• _Work order_
Restate the data exactly as given and keep the pictures out.
━━━━━━━━━━━━━━━━
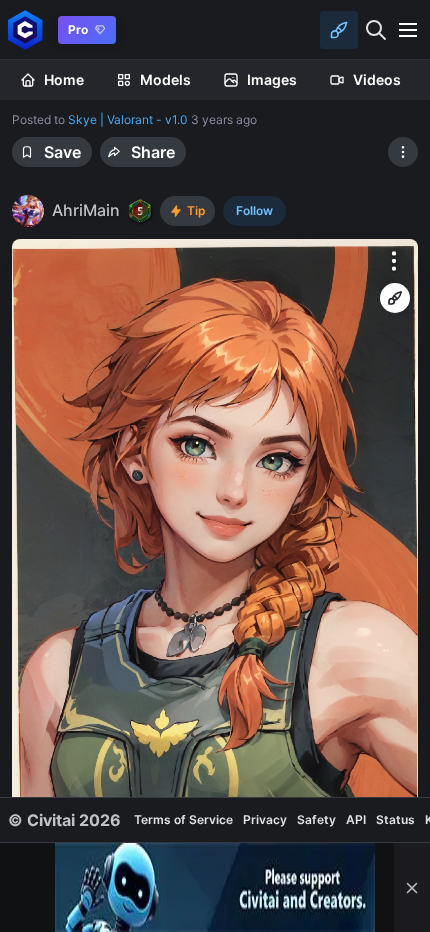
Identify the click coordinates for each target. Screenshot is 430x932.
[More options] (394, 261)
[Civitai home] (25, 29)
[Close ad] (412, 887)
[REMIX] (395, 298)
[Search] (376, 30)
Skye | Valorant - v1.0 (128, 119)
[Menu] (408, 30)
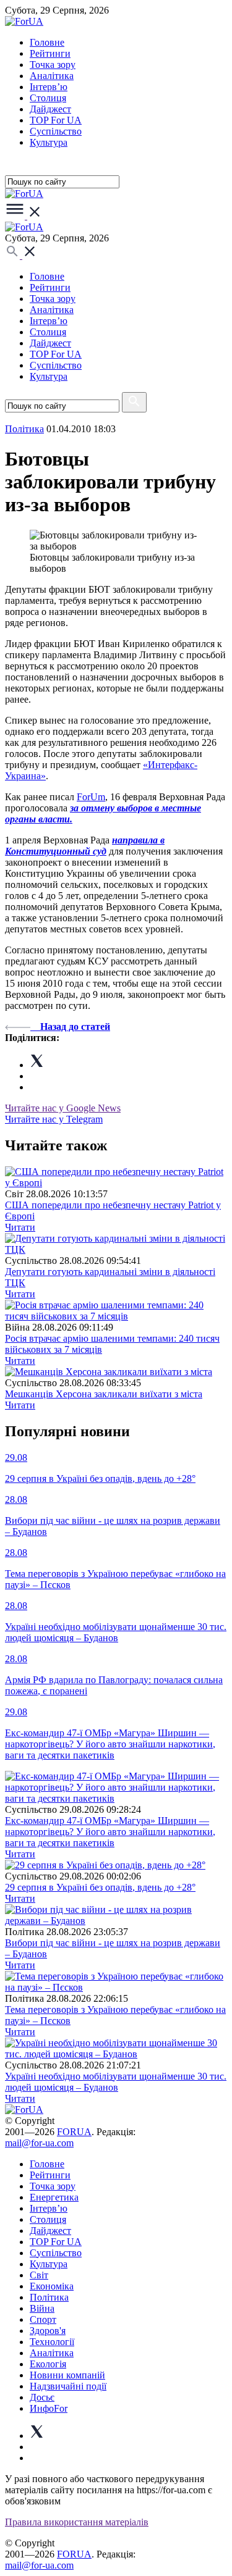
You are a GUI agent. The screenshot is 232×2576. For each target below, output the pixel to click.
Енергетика (54, 2197)
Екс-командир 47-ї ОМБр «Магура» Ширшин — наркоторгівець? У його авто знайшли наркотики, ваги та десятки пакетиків (110, 1831)
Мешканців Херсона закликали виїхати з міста (103, 1394)
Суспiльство (56, 131)
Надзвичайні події (68, 2386)
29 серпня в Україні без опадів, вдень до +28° (100, 1887)
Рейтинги (50, 53)
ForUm (91, 797)
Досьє (42, 2397)
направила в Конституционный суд (85, 845)
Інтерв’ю (48, 87)
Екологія (48, 2364)
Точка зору (52, 64)
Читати (20, 1227)
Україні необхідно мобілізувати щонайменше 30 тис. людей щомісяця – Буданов (115, 2082)
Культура (48, 142)
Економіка (52, 2286)
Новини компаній (67, 2375)
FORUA (74, 2131)
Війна (42, 2308)
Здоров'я (48, 2330)
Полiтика (24, 429)
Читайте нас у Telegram (54, 1119)
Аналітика (52, 75)
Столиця (48, 98)
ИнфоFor (48, 2408)
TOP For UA (56, 120)
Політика (49, 2297)
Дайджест (50, 109)
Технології (52, 2341)
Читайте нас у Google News (63, 1108)
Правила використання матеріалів (76, 2522)
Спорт (43, 2319)
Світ (39, 2275)
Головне (47, 42)
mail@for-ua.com (39, 2143)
━━━━━━━━━━━━━━━━
• _Response area_
Identify the click coordinates for each target. Screenshot is 430x932.
[More options] (394, 261)
[Civitai home] (25, 29)
[Close ad] (412, 887)
[REMIX] (395, 298)
[Search] (376, 30)
Skye | Valorant - v1.0 (128, 119)
[Menu] (408, 30)
You are a GUI agent. The screenshot is 232×2576. For each target below, output the pixel to click.
Енергетика (54, 2197)
Екс-командир 47-ї ОМБр «Магура» Ширшин — наркоторгівець? У його авто знайшли наркотики, ваги та десятки пакетиків (110, 1831)
Мешканців Херсона закликали виїхати з міста (103, 1394)
Суспiльство (56, 131)
Надзвичайні події (68, 2386)
29 серпня в Україні без опадів, вдень до +28° (100, 1887)
Рейтинги (50, 53)
ForUm (91, 797)
Досьє (42, 2397)
направила в Конституционный суд (85, 845)
Інтерв’ю (48, 87)
Екологія (48, 2364)
Точка зору (52, 64)
Читати (20, 1227)
Україні необхідно мобілізувати щонайменше 30 тис. людей щомісяця – Буданов (115, 2082)
Культура (48, 142)
Економіка (52, 2286)
Новини компаній (67, 2375)
FORUA (74, 2131)
Війна (42, 2308)
Здоров'я (48, 2330)
Полiтика (24, 429)
Читайте нас у Telegram (54, 1119)
Аналітика (52, 75)
Столиця (48, 98)
ИнфоFor (48, 2408)
TOP For UA (56, 120)
Політика (49, 2297)
Дайджест (50, 109)
Технології (52, 2341)
Читайте нас у Google News (63, 1108)
Правила використання матеріалів (76, 2522)
Спорт (43, 2319)
Світ (39, 2275)
Головне (47, 42)
mail@for-ua.com (39, 2143)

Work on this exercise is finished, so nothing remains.